High-resolution quantitative imaging of mammalian and bacterial cells using stable isotope mass spectrometry
1 National Resource for Imaging Mass Spectrometry, Harvard Medical School and Department of Medicine, Brigham and Women's Hospital, Cambridge, MA 02139, USA
2 Cameca, 29 Quai des Gresillons, 92622 Gennevilliers Cedex, France
3 NSee Inc., 106 Greenhaven Lane, Cary, NC 27511, USA
4 Torrey Pines Institute for Molecular Studies, San Diego, CA 92121, USA
5 Ocean Genome Legacy Foundation, Ipswich, MA 01938, USA
6 Harvard Medical School and Renal Division, Brigham and Women's Hospital, Boston, MA 02115, USA
7 Harvard Medical School, Boston, MA 02115, USA
8 Department of Microbiology, University of Virginia, Charlottesville, VA 22908, USA
9 Harvard Medical School and Department of Surgery, Massachusetts General Hospital, Boston, MA 02114, USA
10 Universite Paris-Sud, Centre de Spectrométrie Nucléaire et de Spectrométrie de Masse, 91406 Orsay, France
Journal of Biology 2006, 5:20 doi:10.1186/jbiol42Published: 5 October 2006
Secondary-ion mass spectrometry (SIMS) is an important tool for investigating isotopic composition in the chemical and materials sciences, but its use in biology has been limited by technical considerations. Multi-isotope imaging mass spectrometry (MIMS), which combines a new generation of SIMS instrument with sophisticated ion optics, labeling with stable isotopes, and quantitative image-analysis software, was developed to study biological materials.

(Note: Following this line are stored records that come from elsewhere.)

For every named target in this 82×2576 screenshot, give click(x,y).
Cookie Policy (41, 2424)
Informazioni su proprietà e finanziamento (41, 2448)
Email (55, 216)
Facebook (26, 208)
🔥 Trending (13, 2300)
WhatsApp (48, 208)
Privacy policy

The new instrument allows the production of mass images of high lateral resolution (down to 33 nm), as well as the counting or imaging of several isotopes simultaneously. As MIMS can distinguish between ions of very similar mass, such as 12C15N- and 13C14N-, it enables the precise and reproducible measurement of isotope ratios, and thus of the levels of enrichment in specific isotopic labels, within volumes of less than a cubic micrometer. The sensitivity of MIMS is at least 1,000 times that of 14C autoradiography. The depth resolution can be smaller than 1 nm because only a few atomic layers are needed to create an atomic mass image. We illustrate the use of MIMS to image unlabeled mammalian cultured cells and tissue sections; to analyze fatty-acid transport in adipocyte lipid droplets using 13C-oleic acid; to examine nitrogen fixation in bacteria using 15N gaseous nitrogen; to measure levels of protein renewal in the cochlea and in post-ischemic kidney cells using 15N-leucine; to study DNA and RNA co-distribution and uridine incorporation in the nucleolus using 15N-uridine and 81Br of bromodeoxyuridine or 14C-thymidine; to reveal domains in cultured endothelial cells using the native isotopes 12C, 16O, 14N and 31P; and to track a few 15N-labeled donor spleen cells in the lymph nodes of the host mouse.
MIMS makes it possible for the first time to both image and quantify molecules labeled with stable or radioactive isotopes within subcellular compartments.